Custom pipes still work:

pipe: source => source
  .normalize(0, 100)
  .map(value => value * value)
  .smooth(0.1)

Rule Utilities

Core also exports pure helpers for custom interpretation layers. They are generic building blocks; Latido does not ship market, weather or health rules.

import {
  clamp,
  collectRisks,
  createBaseHealth,
  previousValues,
  read,
  readOr,
  scoreFromFactors
} from "@latido/core"
  • clamp(value, min, max): restricts a number to a range.
  • read(values, name): reads a finite number or returns 0.
  • readOr(values, name, fallback): reads a finite number or returns a fallback.
  • previousValues(history): returns the latest value snapshot from a history buffer.
  • scoreFromFactors(initial, factors, context): combines named scoring factors and clamps the result.
  • collectRisks(groups, context): collects labels from matching grouped rules.
  • createBaseHealth(system, score, risks, metrics): creates a normalized scored-state descriptor.

Health Interpreter

createHealthInterpreter turns domain base scores into temporal states. It handles history, trend detection, instability trend detection, hysteresis, minimum state duration, recovering/unstable transitions and intensity. Your app still owns domain-specific scoring and text.
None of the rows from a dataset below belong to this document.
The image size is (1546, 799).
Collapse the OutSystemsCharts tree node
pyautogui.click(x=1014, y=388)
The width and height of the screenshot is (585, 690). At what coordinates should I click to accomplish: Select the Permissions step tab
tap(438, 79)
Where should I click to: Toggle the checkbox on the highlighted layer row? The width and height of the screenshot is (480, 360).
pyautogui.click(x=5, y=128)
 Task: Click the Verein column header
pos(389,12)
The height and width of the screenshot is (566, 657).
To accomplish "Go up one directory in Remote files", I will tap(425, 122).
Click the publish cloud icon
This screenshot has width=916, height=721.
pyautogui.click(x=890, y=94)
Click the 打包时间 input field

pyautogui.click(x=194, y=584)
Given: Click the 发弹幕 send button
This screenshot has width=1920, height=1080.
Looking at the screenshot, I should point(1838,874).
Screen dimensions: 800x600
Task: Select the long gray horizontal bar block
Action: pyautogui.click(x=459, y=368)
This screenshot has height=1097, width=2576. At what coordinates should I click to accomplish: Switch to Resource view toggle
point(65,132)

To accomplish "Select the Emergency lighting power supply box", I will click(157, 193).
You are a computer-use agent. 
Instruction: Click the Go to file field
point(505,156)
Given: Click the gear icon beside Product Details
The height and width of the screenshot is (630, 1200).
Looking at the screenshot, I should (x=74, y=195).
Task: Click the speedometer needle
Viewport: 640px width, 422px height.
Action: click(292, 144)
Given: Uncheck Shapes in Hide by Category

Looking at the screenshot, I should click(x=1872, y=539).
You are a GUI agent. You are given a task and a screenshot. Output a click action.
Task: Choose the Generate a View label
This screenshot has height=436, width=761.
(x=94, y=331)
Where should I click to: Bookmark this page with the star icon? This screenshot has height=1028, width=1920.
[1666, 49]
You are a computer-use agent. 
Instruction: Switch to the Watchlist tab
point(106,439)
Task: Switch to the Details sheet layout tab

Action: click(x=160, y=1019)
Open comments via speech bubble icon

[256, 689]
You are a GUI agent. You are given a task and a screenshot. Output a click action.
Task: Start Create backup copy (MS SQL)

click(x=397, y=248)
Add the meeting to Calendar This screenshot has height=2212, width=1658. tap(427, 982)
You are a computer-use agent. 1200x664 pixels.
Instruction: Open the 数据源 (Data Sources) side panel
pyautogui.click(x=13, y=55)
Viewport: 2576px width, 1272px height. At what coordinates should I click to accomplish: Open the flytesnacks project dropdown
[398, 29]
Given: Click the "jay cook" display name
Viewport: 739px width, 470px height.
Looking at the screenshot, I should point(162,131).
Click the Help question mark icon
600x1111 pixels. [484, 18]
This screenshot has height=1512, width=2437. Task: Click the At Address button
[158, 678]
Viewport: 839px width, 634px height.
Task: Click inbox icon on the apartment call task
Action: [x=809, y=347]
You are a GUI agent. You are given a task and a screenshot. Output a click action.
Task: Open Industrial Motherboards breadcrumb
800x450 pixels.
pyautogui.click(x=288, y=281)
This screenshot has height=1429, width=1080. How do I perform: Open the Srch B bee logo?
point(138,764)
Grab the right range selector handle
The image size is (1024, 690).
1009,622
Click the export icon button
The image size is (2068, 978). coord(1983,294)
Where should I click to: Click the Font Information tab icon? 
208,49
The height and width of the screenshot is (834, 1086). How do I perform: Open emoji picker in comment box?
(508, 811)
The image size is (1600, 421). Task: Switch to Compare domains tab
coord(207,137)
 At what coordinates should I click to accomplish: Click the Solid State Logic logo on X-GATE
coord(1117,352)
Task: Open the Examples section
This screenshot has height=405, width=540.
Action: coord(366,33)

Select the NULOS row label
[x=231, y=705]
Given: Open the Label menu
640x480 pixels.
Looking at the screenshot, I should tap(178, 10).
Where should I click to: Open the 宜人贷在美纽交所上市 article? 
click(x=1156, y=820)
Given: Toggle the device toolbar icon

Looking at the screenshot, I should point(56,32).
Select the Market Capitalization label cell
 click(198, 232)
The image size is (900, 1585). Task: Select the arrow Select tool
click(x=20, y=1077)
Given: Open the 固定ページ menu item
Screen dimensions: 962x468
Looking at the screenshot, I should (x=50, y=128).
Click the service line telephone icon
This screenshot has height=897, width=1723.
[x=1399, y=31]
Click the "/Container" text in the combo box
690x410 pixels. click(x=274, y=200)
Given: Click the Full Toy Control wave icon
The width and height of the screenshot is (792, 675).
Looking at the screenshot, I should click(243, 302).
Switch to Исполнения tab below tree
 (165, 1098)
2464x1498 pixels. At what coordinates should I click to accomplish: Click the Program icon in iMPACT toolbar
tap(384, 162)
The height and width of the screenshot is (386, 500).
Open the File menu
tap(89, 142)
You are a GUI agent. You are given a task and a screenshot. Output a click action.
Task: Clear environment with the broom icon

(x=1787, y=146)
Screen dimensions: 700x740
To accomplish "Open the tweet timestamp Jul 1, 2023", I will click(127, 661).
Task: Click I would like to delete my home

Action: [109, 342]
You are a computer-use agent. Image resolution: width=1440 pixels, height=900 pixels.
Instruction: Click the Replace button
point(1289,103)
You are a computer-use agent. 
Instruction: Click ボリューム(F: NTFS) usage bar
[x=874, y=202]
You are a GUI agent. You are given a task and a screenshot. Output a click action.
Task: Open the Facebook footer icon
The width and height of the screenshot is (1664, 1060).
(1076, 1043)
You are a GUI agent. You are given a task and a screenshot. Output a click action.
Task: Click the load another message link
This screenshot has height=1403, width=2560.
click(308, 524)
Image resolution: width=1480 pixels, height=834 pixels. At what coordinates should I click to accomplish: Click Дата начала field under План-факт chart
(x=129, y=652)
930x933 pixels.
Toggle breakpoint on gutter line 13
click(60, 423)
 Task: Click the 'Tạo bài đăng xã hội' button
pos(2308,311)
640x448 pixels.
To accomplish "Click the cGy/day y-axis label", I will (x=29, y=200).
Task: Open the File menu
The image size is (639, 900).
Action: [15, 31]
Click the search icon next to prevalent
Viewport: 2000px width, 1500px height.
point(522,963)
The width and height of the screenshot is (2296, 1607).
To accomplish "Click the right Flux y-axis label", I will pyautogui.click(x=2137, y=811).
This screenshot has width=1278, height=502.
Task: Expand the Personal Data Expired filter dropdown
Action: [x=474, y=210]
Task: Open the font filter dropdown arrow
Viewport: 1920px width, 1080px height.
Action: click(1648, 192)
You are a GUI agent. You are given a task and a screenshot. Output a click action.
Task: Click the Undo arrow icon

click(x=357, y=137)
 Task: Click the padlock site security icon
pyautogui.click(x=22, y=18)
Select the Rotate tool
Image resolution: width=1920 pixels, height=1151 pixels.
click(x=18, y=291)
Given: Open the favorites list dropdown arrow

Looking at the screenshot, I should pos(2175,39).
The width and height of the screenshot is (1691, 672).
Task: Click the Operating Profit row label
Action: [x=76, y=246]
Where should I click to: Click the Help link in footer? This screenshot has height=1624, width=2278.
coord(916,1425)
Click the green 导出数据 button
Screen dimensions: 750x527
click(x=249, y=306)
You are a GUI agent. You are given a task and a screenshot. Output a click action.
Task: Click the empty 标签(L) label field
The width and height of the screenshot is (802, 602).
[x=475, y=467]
import { createHealthInterpreter } from "@latido/core"

const interpretHealth = createHealthInterpreter({
  deriveBase(system, values, history) {
    return deriveWeatherBase(values, history)
  },
  reasonFor(state, base, temporal) {
    if (state === "recovering") return "Recovering after sustained weather stress"
    if (base.domainRisks.includes("high wind")) return "High wind and precipitation"
    return "Stable conditions"
  }
})

const health = interpretHealth("weather", values, history)

Adapters

Adapters translate domain-specific data into a stable signal contract. This lets an interface keep the same bindings while swapping audio, browser events, weather, biology, or any other source domain.

const latido = createLatido().adapt("hmi", {
  initial: "weather",
  adapters: {
    weather: {
      label: "Weather",
      read(context) {
        return {
          energy: 0.7,
          pulse: 0,
          flow: 0.4,
          volatility: 0.2,
          phase: context.time * 0.00004,
          primary: 0.6,
          secondary: 0.5,
          tertiary: 0.1
        }
      }
    },
    biology: {
      label: "Biology",
      read() {
        return {
          energy: 0.8,
          pulse: 1,
          flow: 0.6,
          volatility: 0.15,
          phase: 0,
          primary: 0.7,
          secondary: 0.65,
          tertiary: 0.8
        }
      }
    }
  }
})

latido.signal("hmi.energy").bind(value => {
  document.body.style.setProperty("--energy", value)
})

latido.useAdapter("hmi", "biology")

By default, adapter values are clamped to 0..1, and phase wraps around 0..1.